Flinders University has announced its researchers are investigating how an antipsychotic drug currently in development could pave the way for even better treatments.
Schizophrenia is a highly complex mental health disorder affecting almost one per cent of the world’s population.
The university said SEP-363856 or ulotaront is an experimental antipsychotic currently undergoing clinical trials for the treatment of schizophrenia and related disorders.

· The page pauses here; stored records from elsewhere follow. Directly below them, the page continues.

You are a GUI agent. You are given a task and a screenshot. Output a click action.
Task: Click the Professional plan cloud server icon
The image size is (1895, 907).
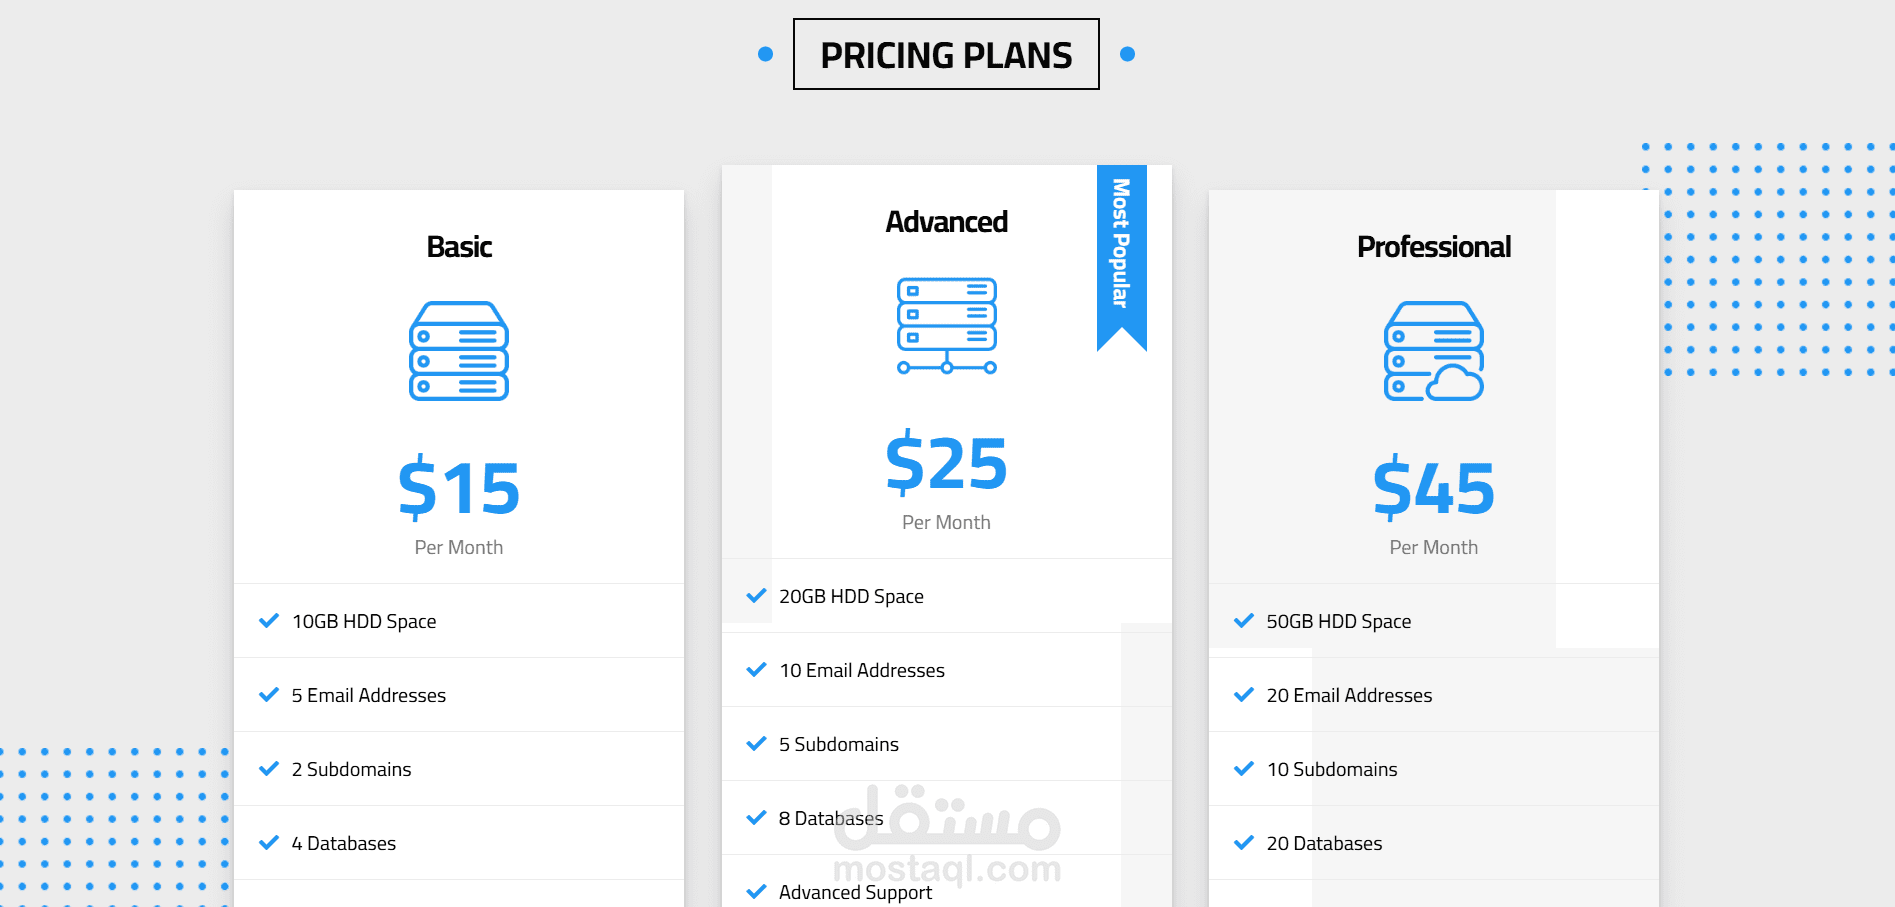[1433, 351]
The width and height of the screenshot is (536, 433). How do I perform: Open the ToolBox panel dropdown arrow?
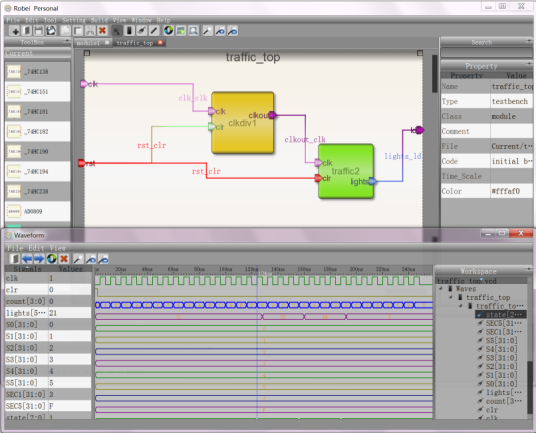[x=66, y=41]
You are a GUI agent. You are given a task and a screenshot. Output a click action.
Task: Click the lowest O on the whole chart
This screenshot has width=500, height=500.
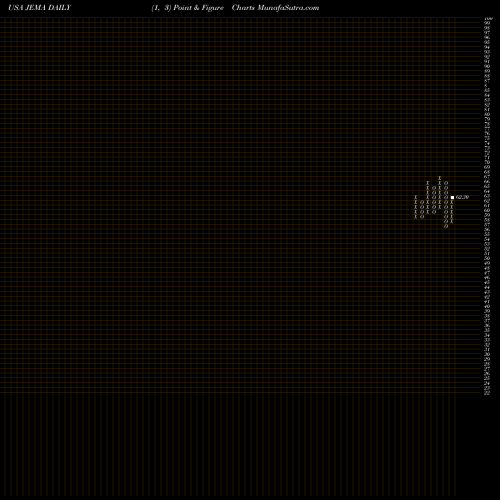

It said that, unlike many existing antipsychotic drugs, SEP-363856 is an agonist, stimulating certain receptors in the brain, rather than an antagonist that switches them off.
The group of Flinders University researchers, including Dr Pramod Nair, Professor John Miners, Professor Ross McKinnon and Professor Tarun Bastiampillai, have played a major role in discovering how the drug candidate is able to recognise and interact with its intended target site in the brain, a protein called trace amine-associated receptor (TAAR1).
The Flinders University team, along with researchers at Monash University and the University of Hong Kong, employed the supercomputing and data services facility at Canberra-based National Computational Infrastructure (NCI) to model what happened to the receptor when it was exposed to SEP-363856.
The research, which has been published in the Nature journal Molecular Psychiatry, found that the antipsychotic interacts with a unique set of residues that may play a prominent role in the selective binding of the drug to TAAR1 over other receptors.
“Understanding how drugs and drug-like molecules interact with drug targets at an atomic level allows us to predict their binding interactions and provides a guide to the rational design of new therapeutic agents,” said lead author Dr Pramod Nair from Flinders University’s College of Medicine and Public Health.
“Using high-performance computing platforms allows us to rapidly predict such mechanisms, which would take several years if we were to do it in a lab.
“Understanding these processes in a short timeframe is valuable for developing effective therapeutics with reduced adverse reactions and a better scope towards personalised medicine.”